### EXERCISE
Retype every one of the records below exactly as it appears, keeping every line and character unchanged.

[Records from a collection]
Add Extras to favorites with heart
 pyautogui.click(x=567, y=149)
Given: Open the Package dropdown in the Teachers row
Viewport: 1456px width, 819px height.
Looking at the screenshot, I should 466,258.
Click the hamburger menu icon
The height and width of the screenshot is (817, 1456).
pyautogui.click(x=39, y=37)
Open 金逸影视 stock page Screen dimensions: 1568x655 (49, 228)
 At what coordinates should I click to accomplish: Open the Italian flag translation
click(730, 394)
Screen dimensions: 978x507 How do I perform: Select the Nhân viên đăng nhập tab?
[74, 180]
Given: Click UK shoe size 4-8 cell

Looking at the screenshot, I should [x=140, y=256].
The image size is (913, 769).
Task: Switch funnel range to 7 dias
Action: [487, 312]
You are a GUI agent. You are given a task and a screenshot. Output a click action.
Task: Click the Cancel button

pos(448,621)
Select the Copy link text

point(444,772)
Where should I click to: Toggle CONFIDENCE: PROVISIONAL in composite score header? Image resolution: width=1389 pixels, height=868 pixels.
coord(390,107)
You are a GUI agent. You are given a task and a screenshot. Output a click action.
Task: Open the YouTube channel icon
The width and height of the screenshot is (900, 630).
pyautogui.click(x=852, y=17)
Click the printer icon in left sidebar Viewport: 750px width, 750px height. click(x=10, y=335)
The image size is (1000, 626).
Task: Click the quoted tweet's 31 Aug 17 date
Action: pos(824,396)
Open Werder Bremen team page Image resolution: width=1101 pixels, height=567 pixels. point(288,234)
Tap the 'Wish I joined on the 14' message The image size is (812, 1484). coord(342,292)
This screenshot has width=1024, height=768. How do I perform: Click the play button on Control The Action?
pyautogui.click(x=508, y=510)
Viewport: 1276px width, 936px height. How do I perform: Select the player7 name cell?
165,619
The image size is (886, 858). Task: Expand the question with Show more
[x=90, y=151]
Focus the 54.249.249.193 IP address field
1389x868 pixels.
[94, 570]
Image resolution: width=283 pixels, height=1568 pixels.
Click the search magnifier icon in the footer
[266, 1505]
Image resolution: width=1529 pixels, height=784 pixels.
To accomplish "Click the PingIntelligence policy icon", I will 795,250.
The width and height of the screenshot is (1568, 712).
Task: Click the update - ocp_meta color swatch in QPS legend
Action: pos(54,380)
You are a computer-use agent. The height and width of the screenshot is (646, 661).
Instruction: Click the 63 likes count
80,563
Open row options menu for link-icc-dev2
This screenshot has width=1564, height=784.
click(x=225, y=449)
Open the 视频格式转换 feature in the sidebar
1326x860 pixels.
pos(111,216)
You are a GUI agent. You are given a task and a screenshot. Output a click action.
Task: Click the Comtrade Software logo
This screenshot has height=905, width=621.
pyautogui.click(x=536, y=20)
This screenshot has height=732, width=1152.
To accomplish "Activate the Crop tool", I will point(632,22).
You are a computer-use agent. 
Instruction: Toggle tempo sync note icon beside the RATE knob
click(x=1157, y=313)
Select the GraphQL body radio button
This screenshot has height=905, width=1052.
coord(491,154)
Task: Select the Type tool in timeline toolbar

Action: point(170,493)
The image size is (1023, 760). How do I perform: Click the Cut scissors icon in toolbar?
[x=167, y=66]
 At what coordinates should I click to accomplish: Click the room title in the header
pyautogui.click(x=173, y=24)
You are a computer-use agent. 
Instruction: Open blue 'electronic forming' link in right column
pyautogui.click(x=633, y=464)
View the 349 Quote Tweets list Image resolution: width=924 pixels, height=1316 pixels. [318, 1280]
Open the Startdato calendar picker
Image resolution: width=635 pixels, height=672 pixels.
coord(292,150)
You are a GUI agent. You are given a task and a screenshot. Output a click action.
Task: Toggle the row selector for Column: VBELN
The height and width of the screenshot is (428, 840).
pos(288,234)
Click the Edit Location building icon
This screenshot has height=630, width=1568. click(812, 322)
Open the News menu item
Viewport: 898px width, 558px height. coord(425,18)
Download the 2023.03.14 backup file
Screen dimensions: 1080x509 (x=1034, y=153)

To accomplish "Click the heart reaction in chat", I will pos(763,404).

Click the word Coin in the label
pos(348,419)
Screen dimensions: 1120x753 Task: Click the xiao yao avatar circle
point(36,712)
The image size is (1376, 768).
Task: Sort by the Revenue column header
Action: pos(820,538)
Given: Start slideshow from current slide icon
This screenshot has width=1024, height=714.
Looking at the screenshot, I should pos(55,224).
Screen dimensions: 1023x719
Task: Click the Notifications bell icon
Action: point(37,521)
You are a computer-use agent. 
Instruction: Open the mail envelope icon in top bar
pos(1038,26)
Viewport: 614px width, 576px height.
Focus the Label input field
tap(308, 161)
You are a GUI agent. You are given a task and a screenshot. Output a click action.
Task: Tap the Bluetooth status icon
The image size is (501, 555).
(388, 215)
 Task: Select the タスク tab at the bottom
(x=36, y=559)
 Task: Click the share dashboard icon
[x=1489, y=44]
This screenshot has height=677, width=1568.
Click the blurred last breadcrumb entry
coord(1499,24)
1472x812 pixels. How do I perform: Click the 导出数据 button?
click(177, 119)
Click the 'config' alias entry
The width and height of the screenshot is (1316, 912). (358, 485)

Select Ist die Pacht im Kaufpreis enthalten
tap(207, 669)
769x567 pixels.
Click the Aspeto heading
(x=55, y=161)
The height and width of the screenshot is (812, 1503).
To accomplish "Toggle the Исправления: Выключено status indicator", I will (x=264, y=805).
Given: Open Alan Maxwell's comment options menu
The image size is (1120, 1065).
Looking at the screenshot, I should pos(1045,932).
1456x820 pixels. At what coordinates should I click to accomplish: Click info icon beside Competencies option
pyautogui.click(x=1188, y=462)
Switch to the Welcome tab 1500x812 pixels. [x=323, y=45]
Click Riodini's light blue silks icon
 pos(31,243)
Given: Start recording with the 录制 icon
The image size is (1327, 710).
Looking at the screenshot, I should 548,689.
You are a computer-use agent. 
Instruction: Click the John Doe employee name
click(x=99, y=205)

### THE ANSWER
Add Extras to favorites with heart
 pyautogui.click(x=567, y=149)
Given: Open the Package dropdown in the Teachers row
Viewport: 1456px width, 819px height.
Looking at the screenshot, I should 466,258.
Click the hamburger menu icon
The height and width of the screenshot is (817, 1456).
pyautogui.click(x=39, y=37)
Open 金逸影视 stock page Screen dimensions: 1568x655 (49, 228)
 At what coordinates should I click to accomplish: Open the Italian flag translation
click(730, 394)
Screen dimensions: 978x507 How do I perform: Select the Nhân viên đăng nhập tab?
[74, 180]
Given: Click UK shoe size 4-8 cell

Looking at the screenshot, I should [x=140, y=256].
The image size is (913, 769).
Task: Switch funnel range to 7 dias
Action: [487, 312]
You are a GUI agent. You are given a task and a screenshot. Output a click action.
Task: Click the Cancel button

pos(448,621)
Select the Copy link text

point(444,772)
Where should I click to: Toggle CONFIDENCE: PROVISIONAL in composite score header? Image resolution: width=1389 pixels, height=868 pixels.
coord(390,107)
You are a GUI agent. You are given a task and a screenshot. Output a click action.
Task: Open the YouTube channel icon
The width and height of the screenshot is (900, 630).
pyautogui.click(x=852, y=17)
Click the printer icon in left sidebar Viewport: 750px width, 750px height. click(x=10, y=335)
The image size is (1000, 626).
Task: Click the quoted tweet's 31 Aug 17 date
Action: pos(824,396)
Open Werder Bremen team page Image resolution: width=1101 pixels, height=567 pixels. point(288,234)
Tap the 'Wish I joined on the 14' message The image size is (812, 1484). coord(342,292)
This screenshot has width=1024, height=768. How do I perform: Click the play button on Control The Action?
pyautogui.click(x=508, y=510)
Viewport: 1276px width, 936px height. How do I perform: Select the player7 name cell?
165,619
The image size is (886, 858). Task: Expand the question with Show more
[x=90, y=151]
Focus the 54.249.249.193 IP address field
1389x868 pixels.
[94, 570]
Image resolution: width=283 pixels, height=1568 pixels.
Click the search magnifier icon in the footer
[266, 1505]
Image resolution: width=1529 pixels, height=784 pixels.
To accomplish "Click the PingIntelligence policy icon", I will 795,250.
The width and height of the screenshot is (1568, 712).
Task: Click the update - ocp_meta color swatch in QPS legend
Action: pos(54,380)
You are a computer-use agent. The height and width of the screenshot is (646, 661).
Instruction: Click the 63 likes count
80,563
Open row options menu for link-icc-dev2
This screenshot has width=1564, height=784.
click(x=225, y=449)
Open the 视频格式转换 feature in the sidebar
1326x860 pixels.
pos(111,216)
You are a GUI agent. You are given a task and a screenshot. Output a click action.
Task: Click the Comtrade Software logo
This screenshot has height=905, width=621.
pyautogui.click(x=536, y=20)
This screenshot has height=732, width=1152.
To accomplish "Activate the Crop tool", I will point(632,22).
You are a computer-use agent. 
Instruction: Toggle tempo sync note icon beside the RATE knob
click(x=1157, y=313)
Select the GraphQL body radio button
This screenshot has height=905, width=1052.
coord(491,154)
Task: Select the Type tool in timeline toolbar

Action: point(170,493)
The image size is (1023, 760). How do I perform: Click the Cut scissors icon in toolbar?
[x=167, y=66]
 At what coordinates should I click to accomplish: Click the room title in the header
pyautogui.click(x=173, y=24)
You are a computer-use agent. 
Instruction: Open blue 'electronic forming' link in right column
pyautogui.click(x=633, y=464)
View the 349 Quote Tweets list Image resolution: width=924 pixels, height=1316 pixels. [318, 1280]
Open the Startdato calendar picker
Image resolution: width=635 pixels, height=672 pixels.
coord(292,150)
You are a GUI agent. You are given a task and a screenshot. Output a click action.
Task: Toggle the row selector for Column: VBELN
The height and width of the screenshot is (428, 840).
pos(288,234)
Click the Edit Location building icon
This screenshot has height=630, width=1568. click(812, 322)
Open the News menu item
Viewport: 898px width, 558px height. coord(425,18)
Download the 2023.03.14 backup file
Screen dimensions: 1080x509 (x=1034, y=153)

To accomplish "Click the heart reaction in chat", I will pos(763,404).

Click the word Coin in the label
pos(348,419)
Screen dimensions: 1120x753 Task: Click the xiao yao avatar circle
point(36,712)
The image size is (1376, 768).
Task: Sort by the Revenue column header
Action: pos(820,538)
Given: Start slideshow from current slide icon
This screenshot has width=1024, height=714.
Looking at the screenshot, I should pos(55,224).
Screen dimensions: 1023x719
Task: Click the Notifications bell icon
Action: point(37,521)
You are a computer-use agent. 
Instruction: Open the mail envelope icon in top bar
pos(1038,26)
Viewport: 614px width, 576px height.
Focus the Label input field
tap(308, 161)
You are a GUI agent. You are given a task and a screenshot. Output a click action.
Task: Tap the Bluetooth status icon
The image size is (501, 555).
(388, 215)
 Task: Select the タスク tab at the bottom
(x=36, y=559)
 Task: Click the share dashboard icon
[x=1489, y=44]
This screenshot has height=677, width=1568.
Click the blurred last breadcrumb entry
coord(1499,24)
1472x812 pixels. How do I perform: Click the 导出数据 button?
click(177, 119)
Click the 'config' alias entry
The width and height of the screenshot is (1316, 912). (358, 485)

Select Ist die Pacht im Kaufpreis enthalten
tap(207, 669)
769x567 pixels.
Click the Aspeto heading
(x=55, y=161)
The height and width of the screenshot is (812, 1503).
To accomplish "Toggle the Исправления: Выключено status indicator", I will (x=264, y=805).
Given: Open Alan Maxwell's comment options menu
The image size is (1120, 1065).
Looking at the screenshot, I should pos(1045,932).
1456x820 pixels. At what coordinates should I click to accomplish: Click info icon beside Competencies option
pyautogui.click(x=1188, y=462)
Switch to the Welcome tab 1500x812 pixels. [x=323, y=45]
Click Riodini's light blue silks icon
 pos(31,243)
Given: Start recording with the 录制 icon
The image size is (1327, 710).
Looking at the screenshot, I should 548,689.
You are a computer-use agent. 
Instruction: Click the John Doe employee name
click(x=99, y=205)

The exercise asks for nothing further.